The meningo-orbital band from an endoscopic transorbital approach: an anatomical study

Roberto Manfrellotti¹Dario Gagliano²Roberta Costanzo^3,4Alejandra Mosteiro⁵Marta Codes Méndez⁵Doriam Perera Valdivia⁶Nikolay Lasunin⁷Carlo Giussani⁸Giorgio Carrabba⁸Joaquim Enseñat⁵Alberto Di Somma^5*Alberto Prats-Galino¹

• ¹Faculty of Medicine and Health Sciences, University of Barcelona, Barcelona, Catalonia, Spain
• ²IRCCS Ca 'Granda Foundation Maggiore Policlinico Hospital, Milan, Lombardy, Italy
• ³Department of Biomedicine, Neurosciences and Advanced Diagnostics, University of Palermo, Palermo, Sicily, Italy
• ⁴Azienda Ospedaliera Universitaria Policlinico Paolo Giaccone, Palermo, Sicily, Italy
• ⁵Department of Neurosurgery, Clínic Institute of Neurosciences, Barcelona Clinic, Barcelona, Catalonia, Spain
• ⁶Military Hospital Dr.
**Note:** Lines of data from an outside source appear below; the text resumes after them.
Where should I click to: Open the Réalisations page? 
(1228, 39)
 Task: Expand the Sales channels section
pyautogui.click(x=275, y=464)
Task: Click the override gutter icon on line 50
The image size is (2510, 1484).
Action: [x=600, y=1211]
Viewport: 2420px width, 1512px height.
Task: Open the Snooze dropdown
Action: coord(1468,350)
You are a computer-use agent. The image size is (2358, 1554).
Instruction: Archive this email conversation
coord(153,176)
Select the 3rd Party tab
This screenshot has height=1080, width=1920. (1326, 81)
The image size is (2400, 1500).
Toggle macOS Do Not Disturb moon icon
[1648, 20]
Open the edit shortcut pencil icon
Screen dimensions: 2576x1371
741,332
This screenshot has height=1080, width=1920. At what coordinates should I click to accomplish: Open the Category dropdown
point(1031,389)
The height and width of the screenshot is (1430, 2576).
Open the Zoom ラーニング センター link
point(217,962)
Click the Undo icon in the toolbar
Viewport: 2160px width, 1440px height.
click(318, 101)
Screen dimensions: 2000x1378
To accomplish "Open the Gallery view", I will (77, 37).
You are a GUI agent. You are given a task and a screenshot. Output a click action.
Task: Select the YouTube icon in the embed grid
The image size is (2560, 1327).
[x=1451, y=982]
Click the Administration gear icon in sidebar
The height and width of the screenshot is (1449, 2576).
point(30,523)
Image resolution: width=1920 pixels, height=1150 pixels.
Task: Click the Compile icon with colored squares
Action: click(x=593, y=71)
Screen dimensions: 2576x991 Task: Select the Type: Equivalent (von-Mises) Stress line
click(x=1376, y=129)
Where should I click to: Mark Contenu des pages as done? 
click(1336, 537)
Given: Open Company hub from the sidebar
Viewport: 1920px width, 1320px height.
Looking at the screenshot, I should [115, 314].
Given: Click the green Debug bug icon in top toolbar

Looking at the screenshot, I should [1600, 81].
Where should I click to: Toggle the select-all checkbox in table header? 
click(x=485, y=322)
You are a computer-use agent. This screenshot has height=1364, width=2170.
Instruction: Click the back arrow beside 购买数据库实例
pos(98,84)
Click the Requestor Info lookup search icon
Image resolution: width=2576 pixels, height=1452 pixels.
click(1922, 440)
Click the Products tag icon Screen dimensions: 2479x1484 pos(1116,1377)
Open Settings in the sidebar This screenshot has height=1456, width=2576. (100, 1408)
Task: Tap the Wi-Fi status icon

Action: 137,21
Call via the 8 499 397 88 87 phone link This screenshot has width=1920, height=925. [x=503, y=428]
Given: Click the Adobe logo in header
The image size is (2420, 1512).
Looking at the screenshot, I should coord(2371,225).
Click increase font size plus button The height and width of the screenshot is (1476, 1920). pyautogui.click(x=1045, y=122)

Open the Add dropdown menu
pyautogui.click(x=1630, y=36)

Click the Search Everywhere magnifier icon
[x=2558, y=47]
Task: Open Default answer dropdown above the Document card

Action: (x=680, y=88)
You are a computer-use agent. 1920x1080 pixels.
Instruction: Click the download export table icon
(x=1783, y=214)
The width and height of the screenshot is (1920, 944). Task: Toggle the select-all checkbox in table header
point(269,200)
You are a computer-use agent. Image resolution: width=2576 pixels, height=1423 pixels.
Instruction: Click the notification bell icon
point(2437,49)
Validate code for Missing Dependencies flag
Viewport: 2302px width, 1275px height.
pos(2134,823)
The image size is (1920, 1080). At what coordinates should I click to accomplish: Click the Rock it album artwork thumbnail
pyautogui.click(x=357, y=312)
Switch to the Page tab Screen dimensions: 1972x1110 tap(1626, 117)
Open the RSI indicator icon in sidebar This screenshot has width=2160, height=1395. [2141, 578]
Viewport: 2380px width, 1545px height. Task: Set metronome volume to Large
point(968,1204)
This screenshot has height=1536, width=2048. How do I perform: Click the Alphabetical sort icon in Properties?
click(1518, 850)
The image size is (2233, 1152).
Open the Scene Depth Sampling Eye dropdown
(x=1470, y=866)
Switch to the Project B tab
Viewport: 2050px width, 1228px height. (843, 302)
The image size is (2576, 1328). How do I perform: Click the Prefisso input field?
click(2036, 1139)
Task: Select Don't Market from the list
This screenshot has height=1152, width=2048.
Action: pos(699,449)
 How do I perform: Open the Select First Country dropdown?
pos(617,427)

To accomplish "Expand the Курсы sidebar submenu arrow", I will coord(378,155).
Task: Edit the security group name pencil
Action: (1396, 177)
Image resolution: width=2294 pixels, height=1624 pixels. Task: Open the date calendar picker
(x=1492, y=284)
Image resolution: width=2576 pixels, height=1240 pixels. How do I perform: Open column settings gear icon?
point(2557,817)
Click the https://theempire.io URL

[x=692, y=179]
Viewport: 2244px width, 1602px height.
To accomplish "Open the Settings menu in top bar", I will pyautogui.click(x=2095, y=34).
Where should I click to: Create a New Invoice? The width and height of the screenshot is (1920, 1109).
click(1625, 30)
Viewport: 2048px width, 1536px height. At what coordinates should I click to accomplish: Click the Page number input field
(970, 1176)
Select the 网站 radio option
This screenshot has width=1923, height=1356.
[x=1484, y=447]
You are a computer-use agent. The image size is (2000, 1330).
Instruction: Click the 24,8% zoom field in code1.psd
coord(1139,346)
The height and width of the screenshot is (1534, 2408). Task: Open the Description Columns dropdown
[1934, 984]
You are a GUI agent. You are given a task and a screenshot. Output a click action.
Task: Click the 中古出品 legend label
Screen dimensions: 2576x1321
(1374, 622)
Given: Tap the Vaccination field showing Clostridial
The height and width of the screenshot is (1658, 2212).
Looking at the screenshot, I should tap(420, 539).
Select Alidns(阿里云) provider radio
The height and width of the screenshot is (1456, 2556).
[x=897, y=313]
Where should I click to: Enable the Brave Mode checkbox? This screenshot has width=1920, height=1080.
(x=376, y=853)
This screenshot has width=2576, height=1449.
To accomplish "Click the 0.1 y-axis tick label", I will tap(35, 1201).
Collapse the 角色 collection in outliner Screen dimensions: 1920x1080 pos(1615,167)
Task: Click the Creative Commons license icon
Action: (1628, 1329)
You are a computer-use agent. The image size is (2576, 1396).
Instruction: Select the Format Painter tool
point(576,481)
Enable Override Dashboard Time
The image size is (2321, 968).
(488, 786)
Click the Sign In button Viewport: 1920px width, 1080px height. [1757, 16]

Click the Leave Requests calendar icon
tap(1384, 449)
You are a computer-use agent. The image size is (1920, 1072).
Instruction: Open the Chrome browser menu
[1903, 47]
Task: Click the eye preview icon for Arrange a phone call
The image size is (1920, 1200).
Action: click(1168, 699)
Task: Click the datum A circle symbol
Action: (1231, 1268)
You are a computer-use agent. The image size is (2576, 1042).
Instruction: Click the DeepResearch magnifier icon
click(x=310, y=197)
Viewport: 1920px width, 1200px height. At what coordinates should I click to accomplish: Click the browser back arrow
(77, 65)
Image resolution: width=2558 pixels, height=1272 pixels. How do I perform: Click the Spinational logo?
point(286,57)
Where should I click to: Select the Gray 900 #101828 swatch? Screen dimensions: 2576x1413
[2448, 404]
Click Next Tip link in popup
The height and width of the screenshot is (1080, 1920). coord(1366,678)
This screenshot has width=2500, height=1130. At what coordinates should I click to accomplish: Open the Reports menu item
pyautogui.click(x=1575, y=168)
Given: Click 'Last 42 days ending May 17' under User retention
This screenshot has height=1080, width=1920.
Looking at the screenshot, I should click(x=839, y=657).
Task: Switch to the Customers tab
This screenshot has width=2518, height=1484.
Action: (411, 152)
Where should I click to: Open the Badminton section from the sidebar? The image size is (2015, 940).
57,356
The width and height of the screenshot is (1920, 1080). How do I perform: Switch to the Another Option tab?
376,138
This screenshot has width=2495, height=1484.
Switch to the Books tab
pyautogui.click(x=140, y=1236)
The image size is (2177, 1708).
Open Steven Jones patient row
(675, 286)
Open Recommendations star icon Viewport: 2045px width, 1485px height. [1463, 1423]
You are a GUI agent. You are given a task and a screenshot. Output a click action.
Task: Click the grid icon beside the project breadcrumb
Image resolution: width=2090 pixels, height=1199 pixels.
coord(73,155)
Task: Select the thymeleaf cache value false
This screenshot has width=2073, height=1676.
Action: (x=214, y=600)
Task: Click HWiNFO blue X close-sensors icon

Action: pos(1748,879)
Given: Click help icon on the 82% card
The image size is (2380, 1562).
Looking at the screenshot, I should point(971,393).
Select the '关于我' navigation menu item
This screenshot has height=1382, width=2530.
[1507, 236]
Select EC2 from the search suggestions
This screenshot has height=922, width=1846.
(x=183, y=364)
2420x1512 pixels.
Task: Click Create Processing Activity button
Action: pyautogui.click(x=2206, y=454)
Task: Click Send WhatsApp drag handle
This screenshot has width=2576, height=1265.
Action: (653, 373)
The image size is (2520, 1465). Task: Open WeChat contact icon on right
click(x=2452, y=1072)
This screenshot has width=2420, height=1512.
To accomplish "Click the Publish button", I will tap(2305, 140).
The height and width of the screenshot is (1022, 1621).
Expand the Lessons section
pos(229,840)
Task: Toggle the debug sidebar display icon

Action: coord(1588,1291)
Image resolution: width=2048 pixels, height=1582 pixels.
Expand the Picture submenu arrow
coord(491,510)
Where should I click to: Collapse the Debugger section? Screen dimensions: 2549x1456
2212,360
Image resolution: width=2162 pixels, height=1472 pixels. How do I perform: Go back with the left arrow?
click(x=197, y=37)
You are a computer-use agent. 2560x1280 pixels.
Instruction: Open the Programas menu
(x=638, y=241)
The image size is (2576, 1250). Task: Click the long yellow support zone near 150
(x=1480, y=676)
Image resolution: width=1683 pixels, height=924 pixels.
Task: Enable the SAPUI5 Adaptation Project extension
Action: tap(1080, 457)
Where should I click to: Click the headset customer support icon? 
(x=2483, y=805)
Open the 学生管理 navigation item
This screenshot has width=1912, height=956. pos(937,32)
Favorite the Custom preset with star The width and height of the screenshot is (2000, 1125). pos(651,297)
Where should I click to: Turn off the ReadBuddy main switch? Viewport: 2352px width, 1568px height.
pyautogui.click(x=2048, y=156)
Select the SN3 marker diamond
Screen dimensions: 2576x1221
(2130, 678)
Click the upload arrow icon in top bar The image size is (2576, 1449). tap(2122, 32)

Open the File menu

Alejandro Dávila Bolaños School, Managua, Nicaragua
• ⁷N.N. Burdenko National Scientific and Practical Center for Neurosurgery, Moscow, Moscow Oblast, Russia
• ⁸IRCCS San Gerardo dei Tintori Foundation, Monza, Italy

Introduction: The meningo-orbital band (MOB) is an intricate dural structure extending between the periorbita, the frontal dura, and the temporal dura. The endoscopic transorbital approach (ETOA) provides a more thorough understanding of its anatomy. Materials and Methods: Anatomical dissections were performed on fifteen human head specimens (30 orbits) at the Laboratory of Surgical Neuroanatomy (LSNA) at the University of Barcelona. The specimens were preserved using a Cambridge solution for optimal fixation. An endoscopic transorbital approach (ETOA) was used to isolate the meningo-orbital band (MOB). A rigid 4-mm endoscope with HD camera and light source was employed for the procedure. Multislice helical CT scans were performed both before and after the dissections to document the anatomical features. Additionally, a specific software (The ImagingSource®) was used to calculate the variability in the angle between the first two bone pillars of the ETOA: the sagittal crest (SC) and the lesser sphenoid wing (LSW). The vascularization of the MOB was studied by longitudinally cutting the band and using red and blue latex injections into the carotid arteries and jugular veins, respectively, to highlight the cerebral vasculature.Results: In the endoscopic transorbital approach (ETOA), key structures, including the greater and lesser sphenoid wings, are excised, exposing the meningo-orbital band (MOB). The MOB extends from the periorbita medially to the frontal and temporal dura laterally, and is firmly attached to the anterior clinoid process (ACP). Anatomical dissection reveals the MOB’s complex three-dimensional structure and its relationships with cranial nerves III, IV, and V1 along the lateral wall of the cavernous sinus and the superior orbital fissure (SOF). The ACP serves as a protective barrier between the MOB and the paraclinoid segment of the internal carotid artery (ICA). Additionally, the MOB is vascularized by the MOB artery (MOBA), a branch of the middle meningeal artery, which bifurcates into frontal and temporal branches.Conclusions: This study highlights the key anatomical relationships of the meningo-orbital band (MOB) with critical structures, including the III, IV and V1 cranial nerve and ICA. These findings are essential for refining surgical planning and improving the safety and precision of skull base surgery.